On January 26, 2010, SolarWinds issued an aggregate of 452,673 shares of Parent Common Stock in connection with the acquisition of Tek-Tools pursuant to the Purchase Agreement, as described in Item 1.01 of this Current Report on Form 8-K, which is incorporated herein by reference.

SolarWinds anticipates that the proposed issuance of its common stock under the Purchase Agreement will be exempt from the registration requirements of the Securities Act of 1933, as amended, pursuant to Section 4(2) thereof and Regulation D promulgated thereunder, based upon representations by each Tek-Tools stockholder in the Purchase Agreement that such stockholder is an “accredited investor” as that term is defined in Rule 501(a) of Regulation D.

 

Item 7.01 Regulation FD Disclosure.

On January 27, 2010, SolarWinds issued a press release in which it announced that it had acquired certain of the assets of Tek-Tools. A copy of the press release is attached hereto as Exhibit 99.1.

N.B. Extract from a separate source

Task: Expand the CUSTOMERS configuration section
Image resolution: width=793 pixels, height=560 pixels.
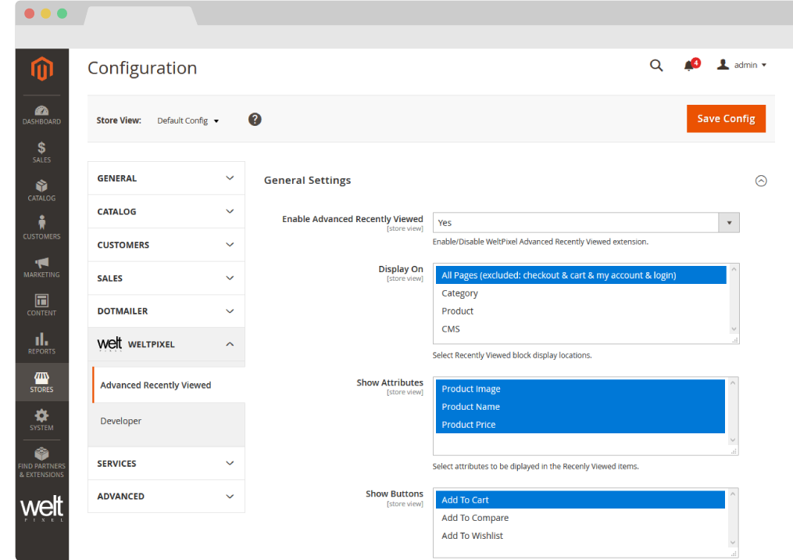Action: [x=166, y=245]
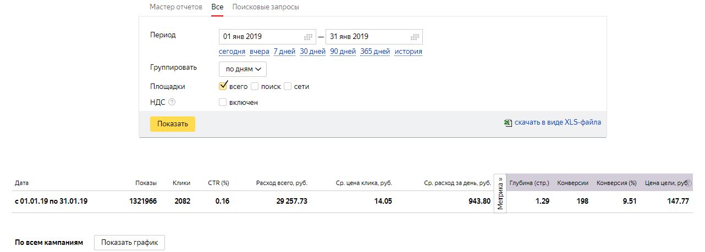
Task: Click the НДС help question icon
Action: 172,102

Neither the information in Section 7.01 of this Current Report on Form 8-K nor the information in the press release shall be deemed “filed” for purposes of Section 18 of the Exchange Act, or incorporated by reference in any filing under the Securities Act of 1933, as amended, or the Exchange Act, except as shall be expressly set forth by specific reference in such a filing.

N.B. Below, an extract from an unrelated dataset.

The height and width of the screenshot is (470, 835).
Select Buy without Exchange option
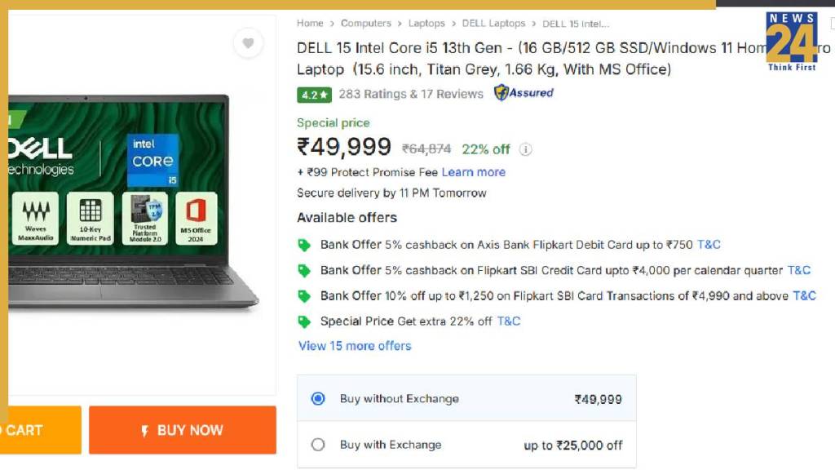(x=318, y=399)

Item 9.01 Financial Statements and Exhibits.

(a) Financial Statements of Businesses Acquired.

The financial statements required by Item 9.01(a) of Form 8-K will be filed by amendment no later than 71 calendar days after the date this report on Form 8-K must be filed.

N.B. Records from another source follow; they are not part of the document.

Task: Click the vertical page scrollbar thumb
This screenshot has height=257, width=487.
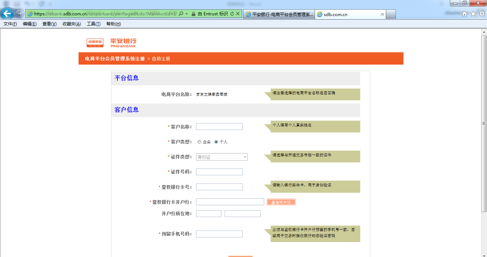Action: click(x=484, y=123)
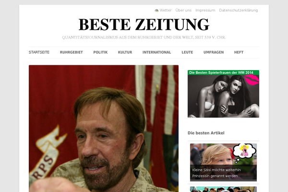Click the Kleine Sissi Prinzessin headline text
This screenshot has height=192, width=288.
tap(216, 173)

(b) Pro Forma Financial Information.

The financial statements required by Item 9.01(a) of Form 8-K will be filed by amendment no later than 71 calendar days after the date this report on Form 8-K must be filed.

(d) Exhibits.

 

Exhibit
Number

  

Description

  2.1    Asset Purchase Agreement dated as of January 26, 2010 by and among SolarWinds, Inc., SolarWinds Worldwide, LLC, SolarWinds Software Europe (Holdings) Limited, SolarWinds Software Europe Limited, Tek-Tools, Inc. and U.S. Bank, N.A. (*)
99.1    Press release issued by SolarWinds, Inc. dated January 27, 2010.

 

* Schedules and exhibits have been omitted pursuant to Item 601(b)(2) of Regulation S-K. SolarWinds, Inc. hereby undertakes to furnish supplementally copies of any of the omitted schedules and exhibits upon request by the Securities and Exchange Commission.


SIGNATURE

Pursuant to the requirements of the Securities Exchange Act of 1934, the registrant has duly caused this report to be signed on its behalf by the undersigned hereunto duly authorized.

 

    SOLARWINDS, INC.
Date: January 27, 2010     By:   /S/    KEVIN B. THOMPSON        
     

Kevin B. Thompson

President, Chief Operating Officer, Chief Financial Officer and Treasurer


EXHIBIT INDEX

 

Exhibit
Number

  

Description

  2.1    Asset Purchase Agreement dated as of January 26, 2010 by and among SolarWinds, Inc., SolarWinds Worldwide, LLC, SolarWinds Software Europe (Holdings) Limited, SolarWinds Software Europe Limited, Tek-Tools, Inc. and U.S. Bank, N.A. (*)
99.1    Press release issued by SolarWinds, Inc. dated January 27, 2010.

 

* Schedules and exhibits have been omitted pursuant to Item 601(b)(2) of Regulation S-K. SolarWinds, Inc. hereby undertakes to furnish supplementally copies of any of the omitted schedules and exhibits upon request by the Securities and Exchange Commission.